The victim said they were informed by the caller they would call again, to follow up about a refund the following morning. Someone did, using a “spoofed” number again, but the victim said they knew better that time.

“I immediately called the real Sheriff ’s Office and reported the scam, for what little that can do,” the victim said. “Believe it or not, these guys had the audacity to call me again in the morning, using the spoofed number. I answered believing it might be the real deputy following up. Of course, by this time, I had come to my senses and hung up on them. Haven’t heard from them since.”

Undersheriff Chance Walkama told the WTE on Monday the agency was aware of the scam and that some scammers erroneously used his first name, posing as “Deputy Chance,” to lend some credibility to their call.

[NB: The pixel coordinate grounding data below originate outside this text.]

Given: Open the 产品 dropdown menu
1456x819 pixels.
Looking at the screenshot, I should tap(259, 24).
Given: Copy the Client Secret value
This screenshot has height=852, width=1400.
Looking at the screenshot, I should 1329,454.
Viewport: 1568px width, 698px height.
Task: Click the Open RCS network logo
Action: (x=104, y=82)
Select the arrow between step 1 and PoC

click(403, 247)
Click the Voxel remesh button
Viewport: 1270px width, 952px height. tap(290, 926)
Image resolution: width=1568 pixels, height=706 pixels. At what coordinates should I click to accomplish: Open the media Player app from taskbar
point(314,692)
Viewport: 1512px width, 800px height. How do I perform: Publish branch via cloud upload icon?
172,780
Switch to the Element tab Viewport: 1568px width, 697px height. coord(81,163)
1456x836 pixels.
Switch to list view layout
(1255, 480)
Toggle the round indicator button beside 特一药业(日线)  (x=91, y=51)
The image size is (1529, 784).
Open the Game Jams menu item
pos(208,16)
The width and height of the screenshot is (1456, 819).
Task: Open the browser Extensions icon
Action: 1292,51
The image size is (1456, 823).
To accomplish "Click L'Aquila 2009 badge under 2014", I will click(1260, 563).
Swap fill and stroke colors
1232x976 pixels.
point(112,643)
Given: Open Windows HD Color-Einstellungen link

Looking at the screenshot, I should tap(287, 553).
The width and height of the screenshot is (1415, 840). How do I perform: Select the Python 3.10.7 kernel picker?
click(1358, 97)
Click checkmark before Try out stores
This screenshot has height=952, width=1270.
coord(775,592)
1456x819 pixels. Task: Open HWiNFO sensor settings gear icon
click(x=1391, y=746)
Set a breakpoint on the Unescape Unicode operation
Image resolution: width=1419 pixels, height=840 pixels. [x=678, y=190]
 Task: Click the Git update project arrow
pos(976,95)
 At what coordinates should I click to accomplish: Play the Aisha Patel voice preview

“It appears that individuals are calling, representing us, and they’re using a phone masking device to give a local number, pretty similar to ours,” Walkama said. “In that they’re (telling individuals) that they missed court or missed a summons and kind of scolding them about that and pretending to be a deputy. … Then, the next thing they’re doing is telling people that they need to pay money. Thankfully, that’s really turned off a lot of people.

“We would never ask for any payment over the phone or tell you that you’re wanted over the phone, either. We usually do that in person because, obviously, … it would not give us the tactical advantage to make threats or tell somebody that they have to make a payment over the phone.”

He said these scams are mostly targeting older people, with one scammer posing as the estranged grandson of an individual asking for bail money. He offered some tips for how to avoid falling victim to something like that.

“People are more than welcome to give us a call back,” he said. “I’d recommend you ask for the badge number, and then give us a call. Our main line is 307-633-4800.”

Walkama said the problem is, in many ways, out of their control.

“It’s out of our hands because anybody can use these different applications to mask their phone numbers and put that number in,” he added. “Once they do that, they initiate the phone call.”

He said LCSO was trying to get a detective in the agency to look into working with companies that provide number masking services to block some of their numbers, but was not sure about how effective that would be.

Concluding their remarks to the WTE, the victim of the scam offered a few pieces of advice to those who may fall victim to a scam, going forward:

  • “The law enforcement authorities will never call you about an arrest. The Sheriff ’s office confirmed that.”
  •  “Scammers can spoof any number. They can spoof a legitimate law enforcement number. They could spoof the number of your children or your parents. That spoofed number is what can suck you in. In those cases, I would hang up on them and dial the number. If it is a scam, you will know in just a second.”
  • “No matter what, just hang up on anyone wanting untraceable cash or Bitcoin from you.”
  • “You are never as smart as you think you are.”
  • “Once a scammer gets to the part about Bitcoin accounts, nothing legitimate is going to happen.”

The individual said they hoped their story would serve as a cautionary tale to those who might fall victim to something like they did and hoped to raise awareness about the danger scams like that could pose to those who are uneducated.